Os sinos da igreja tocam e a chuva, por breves momentos que seja, não cai. Os habitantes apressam-se a fazer os serviços. Entram no banco, nas pastelarias, nos supermercados, nos cafés, na junta de freguesia.
“Esta é uma terra com algum movimento e até estamos bem servidos de serviços. Bombeiros, posto da GNR, posto médico, biblioteca, piscinas. É uma boa terra, é a nossa terra e gostamos sempre dela”, explica Amândio Pereira, do alto dos seus 81 anos.
E da sua terra espera, sobretudo, “mais evolução”. “Tem condições para crescer, assim queiram apostar nela”, argumenta.
Bernardim Ribeiro, escritor português, nasceu em Torrão, concelho de Alcácer do Sal. Conhecido pela sua obra Menina e Moça, romance editado, segundo fontes, “por três vezes no séc. XVI: 1554 (Ferrara, com o título História de Menina e Moça), 1557-58 (Évora, com o título Saudades) e 1559 (Colónia, a partir da 1.ª edição)”. De Bernardim Ribeiro se diz que foi o introdutor do bucolismo em Portugal.
Património
Destacam-se, no que diz respeito ao património, a anta de São Fausto, a estátua do escritor Bernardim Ribeiro (natural de Torrão), a igreja Matriz, a igreja de São Francisco, a capela de São João da Ponte, o povoado calcolítico do monte da Tumba, o obelisco de Algalé, o Palácio dos Viscondes do Torrão, a igreja de São João dos Azinhais e a ermida de Nossa Senhora do Bom Sucesso, entre outros.

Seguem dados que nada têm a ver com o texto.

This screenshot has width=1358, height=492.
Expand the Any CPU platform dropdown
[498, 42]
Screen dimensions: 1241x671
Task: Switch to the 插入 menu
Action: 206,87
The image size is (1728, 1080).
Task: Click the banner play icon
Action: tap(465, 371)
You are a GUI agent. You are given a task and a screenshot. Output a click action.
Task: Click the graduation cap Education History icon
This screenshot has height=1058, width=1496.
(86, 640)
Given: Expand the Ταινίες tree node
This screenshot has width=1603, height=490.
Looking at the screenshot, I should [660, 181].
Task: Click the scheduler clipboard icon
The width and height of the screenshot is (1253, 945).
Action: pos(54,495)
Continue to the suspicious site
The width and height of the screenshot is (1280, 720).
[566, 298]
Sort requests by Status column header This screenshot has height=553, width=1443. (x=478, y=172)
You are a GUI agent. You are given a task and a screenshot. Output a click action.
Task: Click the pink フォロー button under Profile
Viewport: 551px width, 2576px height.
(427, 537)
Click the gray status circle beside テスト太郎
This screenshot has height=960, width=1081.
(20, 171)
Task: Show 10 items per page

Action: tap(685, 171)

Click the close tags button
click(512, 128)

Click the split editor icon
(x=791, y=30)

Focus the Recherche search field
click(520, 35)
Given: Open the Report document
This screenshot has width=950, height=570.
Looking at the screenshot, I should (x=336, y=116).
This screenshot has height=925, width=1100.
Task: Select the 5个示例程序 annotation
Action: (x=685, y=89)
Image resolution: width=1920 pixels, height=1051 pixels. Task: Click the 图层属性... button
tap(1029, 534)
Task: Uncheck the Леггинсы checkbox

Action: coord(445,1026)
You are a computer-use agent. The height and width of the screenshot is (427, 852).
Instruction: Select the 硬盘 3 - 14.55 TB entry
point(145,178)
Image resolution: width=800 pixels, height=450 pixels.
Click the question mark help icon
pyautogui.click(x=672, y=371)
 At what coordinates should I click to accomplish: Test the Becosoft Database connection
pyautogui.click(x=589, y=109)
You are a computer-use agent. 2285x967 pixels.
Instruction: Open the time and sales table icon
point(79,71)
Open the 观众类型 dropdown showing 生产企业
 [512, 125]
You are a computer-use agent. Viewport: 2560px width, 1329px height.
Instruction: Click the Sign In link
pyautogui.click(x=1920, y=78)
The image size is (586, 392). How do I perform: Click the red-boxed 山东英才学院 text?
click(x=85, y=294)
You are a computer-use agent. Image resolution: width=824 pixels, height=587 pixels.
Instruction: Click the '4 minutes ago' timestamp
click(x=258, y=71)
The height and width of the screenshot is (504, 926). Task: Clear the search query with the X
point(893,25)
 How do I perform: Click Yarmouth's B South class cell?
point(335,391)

Museu Etnográfico do Torrão
O Museu Etnográfico do Torrão foi inaugurado em 2006 e pretende privilegiar duas vertentes bastantes importantes para o concelho: o fabrico de pão e a produção de azeite. É igualmente palco de exposições temporárias e de outras iniciativas culturais.
História de Torrão
A origem do nome Torrão vem de torrejam, que significa “torre grande”. Segundo informação disponibilizada pela Câmara de Alcácer do Sal, “conta com um grande passado histórico, sendo um povoado do período Neolítico. Foi zona de alguma importância no período dos romanos e esteve também sobre a influência árabe. A libertação deste domínio deu-se em 1217 (quando Alcácer do Sal também foi libertada) e Torrão foi então doado à Ordem de Santiago. A Ordem aforou Torrão em 1260, passando a ser vila da Ordem. Novo foral viria a ser concedido à vila em 1512, por D. Manuel I. Em 1490, D. João II, por altura do casamento do seu filho em Évora, concedeu as rendas de um ano de várias vilas, entre as quais as de Torrão. O concelho foi anexado ao de Alvito, tendo depois transitado para o de Alcácer do Sal, por decreto de 3 de abril de 1871.